Brown recounts daily “cocaine, alcohol, weed” use with his late wife in Lifetime interview special
While Lifetime TV’s Saturday event “Whitney” follows superstar Whitney Houston and the toxic romance that destroyed her, the network is directly following the Angela Bassett film with “Bobby Brown: Remembering Whitney” to offer her husband’s perspective.
In an hourlong sitdown with “Access Hollywood” host Shaun Robinson, Brown recounts his life and struggles with the national treasure: addictions that became crippling daily habits, infidelity and raising their daughter Bobbi Kristina in the midst of the chaos.
“There was a lot going on. Bobbi Kristina was growing up and getting older. Drugs started playing a big part in our life and you know what happens when people start abusing anything, it all just started to fall apart,” Brown said.
Brown said their abuse of “cocaine, alcohol, weed” reached a boiling point after 1996’s “The Preacher’s Wife,” costarring Denzel Washington.
“It was after ‘The Preachers Wife’ that things started to get really bad … the coke was too much for me, I couldn’t really sleep, so that’s when I started using heroine, and that’s when it really got bad,” said Brown.
“We were both caught up in it. We had people bringing it to us, and it was just high all the time. It seemed like it was a daily routine. It became daily. It just started destroying us, as far as our passion for each other, our passion for life.”

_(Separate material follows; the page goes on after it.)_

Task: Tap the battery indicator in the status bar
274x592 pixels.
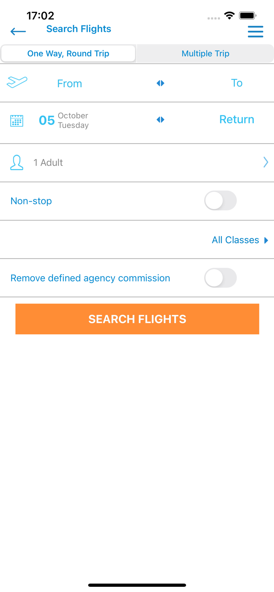Action: tap(248, 16)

Though drugs had taken hold, Brown says Bobbi Kristina remained a priority for the two, who separated in 2007.
“We didn’t neglect our child, we made [sure] that our child was in good hands, that we had someone there to protect her,” he said.
Robinson also touches on Houston’s infamous 2002 sitdown with Diane Sawyer, when Whitney’s declaration that “crack is wack” became pop culture legend.
“That is the million-dollar question. I don’t know the answer to that,” Brown said of why Houston agreed to the interview. “I thought she was joking. I laughed my tail off.”
Looking back, Brown concluded he did what was best for Whitney by trying to help himself.
“I stayed sober, to try and help her. I went and did what I had to do for myself in order to be good enough to help her out. Maybe that wasn’t enough, but it’s enough for me, so I’m not really worried about what anyone else thinks.”
“Bobby Brown: Remembering Whitney” airs Saturday night at 10 p.m. on Lifetime.